[Opening Source records section]

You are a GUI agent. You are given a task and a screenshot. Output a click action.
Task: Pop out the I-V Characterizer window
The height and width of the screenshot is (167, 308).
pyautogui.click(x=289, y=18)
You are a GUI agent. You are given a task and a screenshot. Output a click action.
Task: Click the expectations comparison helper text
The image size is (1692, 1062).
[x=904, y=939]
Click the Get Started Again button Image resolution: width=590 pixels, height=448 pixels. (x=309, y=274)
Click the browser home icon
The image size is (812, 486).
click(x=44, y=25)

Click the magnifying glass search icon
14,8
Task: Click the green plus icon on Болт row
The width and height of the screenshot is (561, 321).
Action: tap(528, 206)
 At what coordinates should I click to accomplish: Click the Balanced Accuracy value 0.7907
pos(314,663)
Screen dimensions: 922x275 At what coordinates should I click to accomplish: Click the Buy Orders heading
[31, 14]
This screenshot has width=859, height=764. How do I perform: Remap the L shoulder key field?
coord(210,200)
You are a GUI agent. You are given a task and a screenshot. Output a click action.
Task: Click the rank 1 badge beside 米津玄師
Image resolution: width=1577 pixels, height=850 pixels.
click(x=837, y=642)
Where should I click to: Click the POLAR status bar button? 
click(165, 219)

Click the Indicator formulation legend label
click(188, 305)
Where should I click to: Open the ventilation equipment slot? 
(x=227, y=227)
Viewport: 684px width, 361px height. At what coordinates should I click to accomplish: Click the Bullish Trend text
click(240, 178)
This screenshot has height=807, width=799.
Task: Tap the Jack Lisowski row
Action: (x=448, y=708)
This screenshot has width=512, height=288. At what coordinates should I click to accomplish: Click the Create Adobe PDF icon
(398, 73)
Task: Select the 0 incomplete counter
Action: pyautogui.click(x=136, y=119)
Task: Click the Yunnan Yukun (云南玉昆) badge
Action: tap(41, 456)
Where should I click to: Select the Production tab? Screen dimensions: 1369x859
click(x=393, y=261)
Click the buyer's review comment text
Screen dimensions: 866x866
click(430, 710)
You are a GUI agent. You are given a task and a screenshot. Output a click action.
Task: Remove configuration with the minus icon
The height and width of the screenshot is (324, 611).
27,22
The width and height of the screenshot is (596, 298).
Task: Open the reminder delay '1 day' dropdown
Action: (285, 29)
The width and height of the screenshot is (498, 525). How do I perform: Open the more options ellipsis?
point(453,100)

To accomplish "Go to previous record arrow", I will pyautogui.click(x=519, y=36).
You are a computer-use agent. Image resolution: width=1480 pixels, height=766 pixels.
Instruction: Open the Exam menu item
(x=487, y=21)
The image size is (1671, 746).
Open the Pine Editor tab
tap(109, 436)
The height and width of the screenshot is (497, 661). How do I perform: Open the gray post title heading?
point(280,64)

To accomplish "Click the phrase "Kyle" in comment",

[Closing Source records section]

Activity: Reproduce the complete data exactly as presented above.

Completed exercise:
You are a GUI agent. You are given a task and a screenshot. Output a click action.
Task: Pop out the I-V Characterizer window
The height and width of the screenshot is (167, 308).
pyautogui.click(x=289, y=18)
You are a GUI agent. You are given a task and a screenshot. Output a click action.
Task: Click the expectations comparison helper text
The image size is (1692, 1062).
[x=904, y=939]
Click the Get Started Again button Image resolution: width=590 pixels, height=448 pixels. (x=309, y=274)
Click the browser home icon
The image size is (812, 486).
click(x=44, y=25)

Click the magnifying glass search icon
14,8
Task: Click the green plus icon on Болт row
The width and height of the screenshot is (561, 321).
Action: tap(528, 206)
 At what coordinates should I click to accomplish: Click the Balanced Accuracy value 0.7907
pos(314,663)
Screen dimensions: 922x275 At what coordinates should I click to accomplish: Click the Buy Orders heading
[31, 14]
This screenshot has width=859, height=764. How do I perform: Remap the L shoulder key field?
coord(210,200)
You are a GUI agent. You are given a task and a screenshot. Output a click action.
Task: Click the rank 1 badge beside 米津玄師
Image resolution: width=1577 pixels, height=850 pixels.
click(x=837, y=642)
Where should I click to: Click the POLAR status bar button? 
click(165, 219)

Click the Indicator formulation legend label
click(188, 305)
Where should I click to: Open the ventilation equipment slot? 
(x=227, y=227)
Viewport: 684px width, 361px height. At what coordinates should I click to accomplish: Click the Bullish Trend text
click(240, 178)
This screenshot has height=807, width=799.
Task: Tap the Jack Lisowski row
Action: (x=448, y=708)
This screenshot has width=512, height=288. At what coordinates should I click to accomplish: Click the Create Adobe PDF icon
(398, 73)
Task: Select the 0 incomplete counter
Action: pyautogui.click(x=136, y=119)
Task: Click the Yunnan Yukun (云南玉昆) badge
Action: tap(41, 456)
Where should I click to: Select the Production tab? Screen dimensions: 1369x859
click(x=393, y=261)
Click the buyer's review comment text
Screen dimensions: 866x866
click(430, 710)
You are a GUI agent. You are given a task and a screenshot. Output a click action.
Task: Remove configuration with the minus icon
The height and width of the screenshot is (324, 611).
27,22
The width and height of the screenshot is (596, 298).
Task: Open the reminder delay '1 day' dropdown
Action: (285, 29)
The width and height of the screenshot is (498, 525). How do I perform: Open the more options ellipsis?
point(453,100)

To accomplish "Go to previous record arrow", I will pyautogui.click(x=519, y=36).
You are a computer-use agent. Image resolution: width=1480 pixels, height=766 pixels.
Instruction: Open the Exam menu item
(x=487, y=21)
The image size is (1671, 746).
Open the Pine Editor tab
tap(109, 436)
The height and width of the screenshot is (497, 661). How do I perform: Open the gray post title heading?
point(280,64)

To accomplish "Click the phrase "Kyle" in comment",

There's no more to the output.